Las dos ‘F’ fundamentales
Abunda la preocupación por las dos «F» fundamentales de los mercados de productos básicos: alimentos y combustibles (Food and Fluel).
Ucrania y Rusia son actores globales en los mercados agroalimentarios y representan el 53% del comercio mundial de aceite y semillas de girasol y el 27% del trigo.
Esta situación en rápida evolución es especialmente alarmante para los países en desarrollo. Hasta 25 países africanos, incluidos muchos países menos adelantados, importan más de un tercio de su trigo de los dos países en guerra. Para 15 de ellos, la participación es más de la mitad.
“El aumento vertiginoso de los precios de los alimentos y los combustibles afectará a los más vulnerables de los países en desarrollo y ejercerá presión sobre los hogares más pobres, que gastan la mayor parte de sus ingresos en alimentos, lo que provocará penurias y hambre”, dijo la Sra. Grynspan.
Según cálculos de la UNCTAD, en promedio, más del 5% de la canasta de importaciones de los países más pobres está compuesta por productos que probablemente enfrentarán un alza de precios debido a la guerra. La proporción está por debajo del 1% para los países más ricos.
Riesgo de disturbios civiles
No se puede descartar el riesgo de disturbios civiles, escasez de alimentos y recesiones inducidas por la inflación, dice el informe, particularmente dado el frágil estado de la economía global y el mundo en desarrollo debido a la pandemia de COVID-19.
“Los efectos a largo plazo del aumento de los precios de los alimentos son difíciles de predecir”, dice el informe, “pero un análisis de la UNCTAD de los datos históricos arroja luz sobre algunas posibles tendencias preocupantes”.

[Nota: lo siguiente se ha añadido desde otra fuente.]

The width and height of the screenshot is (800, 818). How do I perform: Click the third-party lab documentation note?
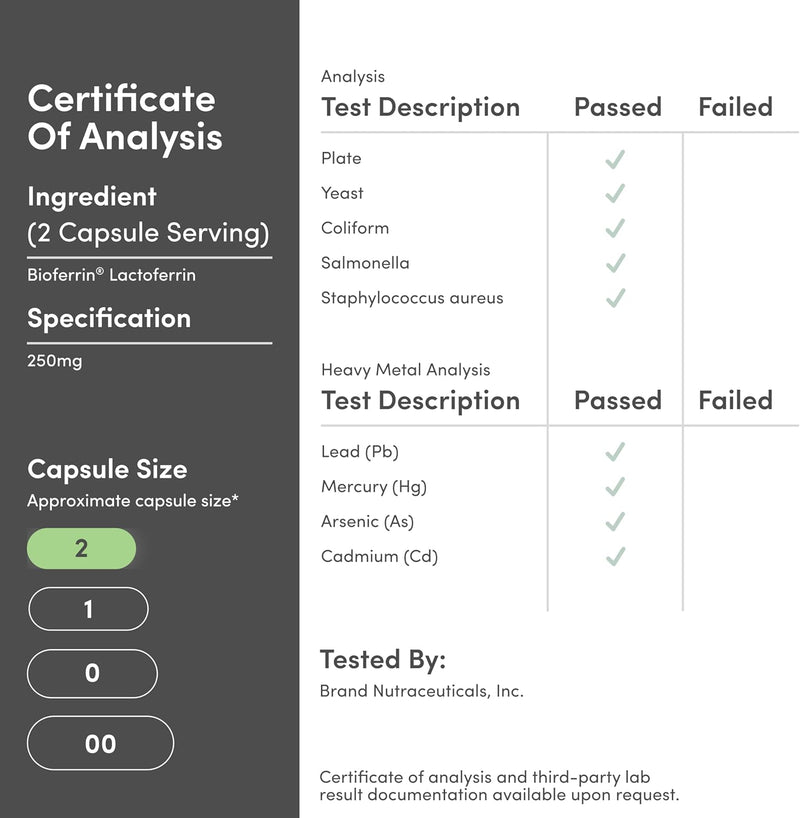click(x=499, y=786)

Los ciclos de productos agroalimentarios, por ejemplo, han coincidido con importantes eventos políticos, como los disturbios por alimentos de 2007-2008 y la Primavera Árabe de 2011.
Alza de tarifas de fletes
Las medidas restrictivas sobre el espacio aéreo, la incertidumbre de los contratistas y las preocupaciones de seguridad derivadas del conflicto, están complicando todas las rutas comerciales que pasan por Rusia y Ucrania. Los dos países son un componente geográfico clave del Puente Terrestre Euroasiático.

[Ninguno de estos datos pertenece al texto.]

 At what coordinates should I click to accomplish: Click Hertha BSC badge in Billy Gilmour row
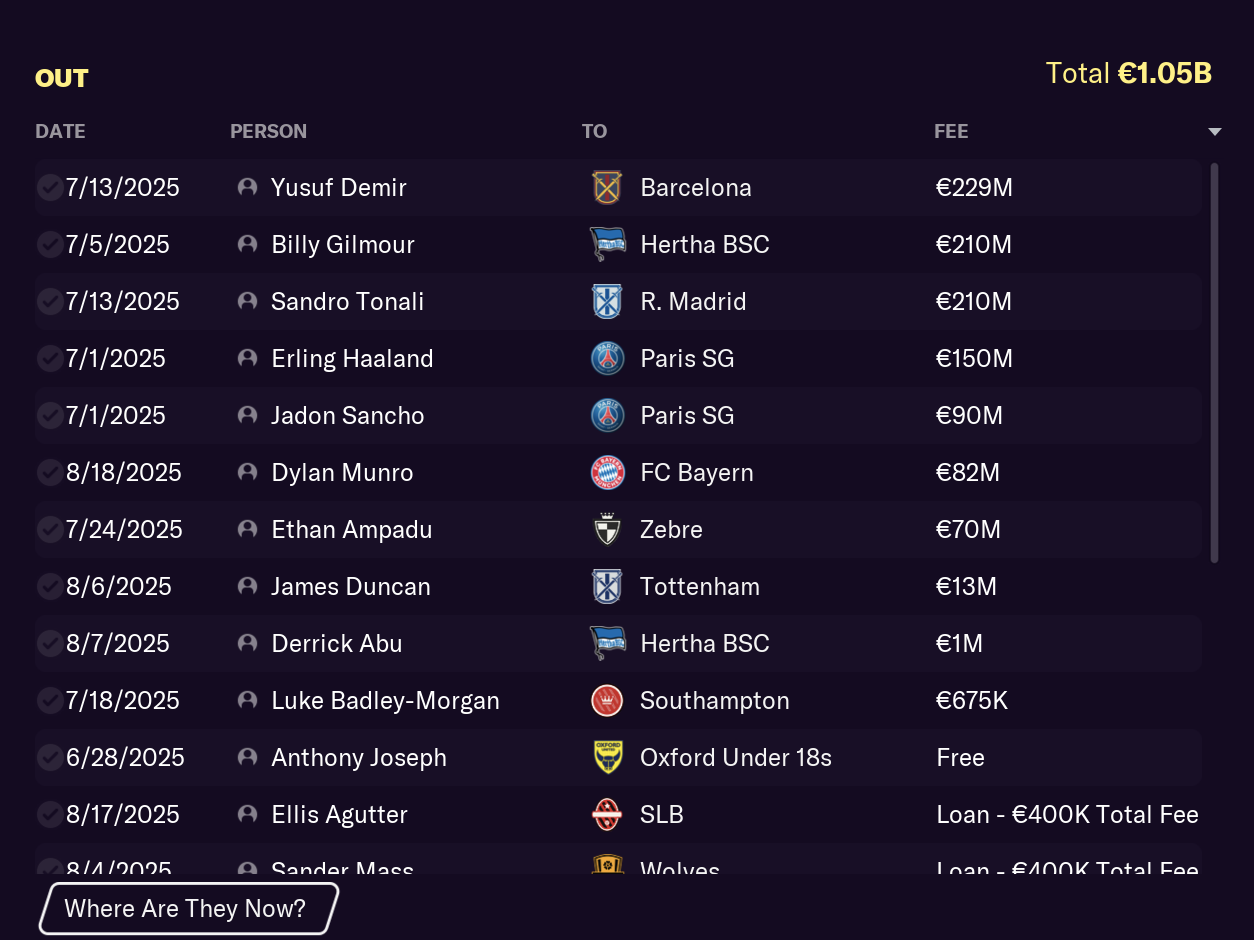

En 2021, se enviaron 1,5 millones de contenedores de carga por las líneas ferroviarias del oeste desde China a Europa. Si los volúmenes de contenedores que actualmente se transportan por ferrocarril se agregaran a la demanda de carga marítima entre Asia y Europa, esto significaría un aumento del 5 al 8% en una ruta comercial ya congestionada.
«Además de esto, el comercio marítimo, que ya es costoso y está sobrecargado, tendrá dificultades para reemplazar estas rutas terrestres y aéreas repentinamente inviables», dice el informe. «Se puede esperar que el impacto de la guerra en Ucrania conduzca a tarifas de flete aún más altas».
Dichos aumentos, dice, tendrían un impacto significativo en las economías y los hogares.
En 2021, la UNCTAD simuló que el aumento de las tarifas de flete durante la pandemia elevó los precios globales al consumidor en un 1,5%, “con efectos particularmente sobredimensionados en economías vulnerables como los pequeños estados insulares en desarrollo, los estados en desarrollo sin litoral y los países menos adelantados”.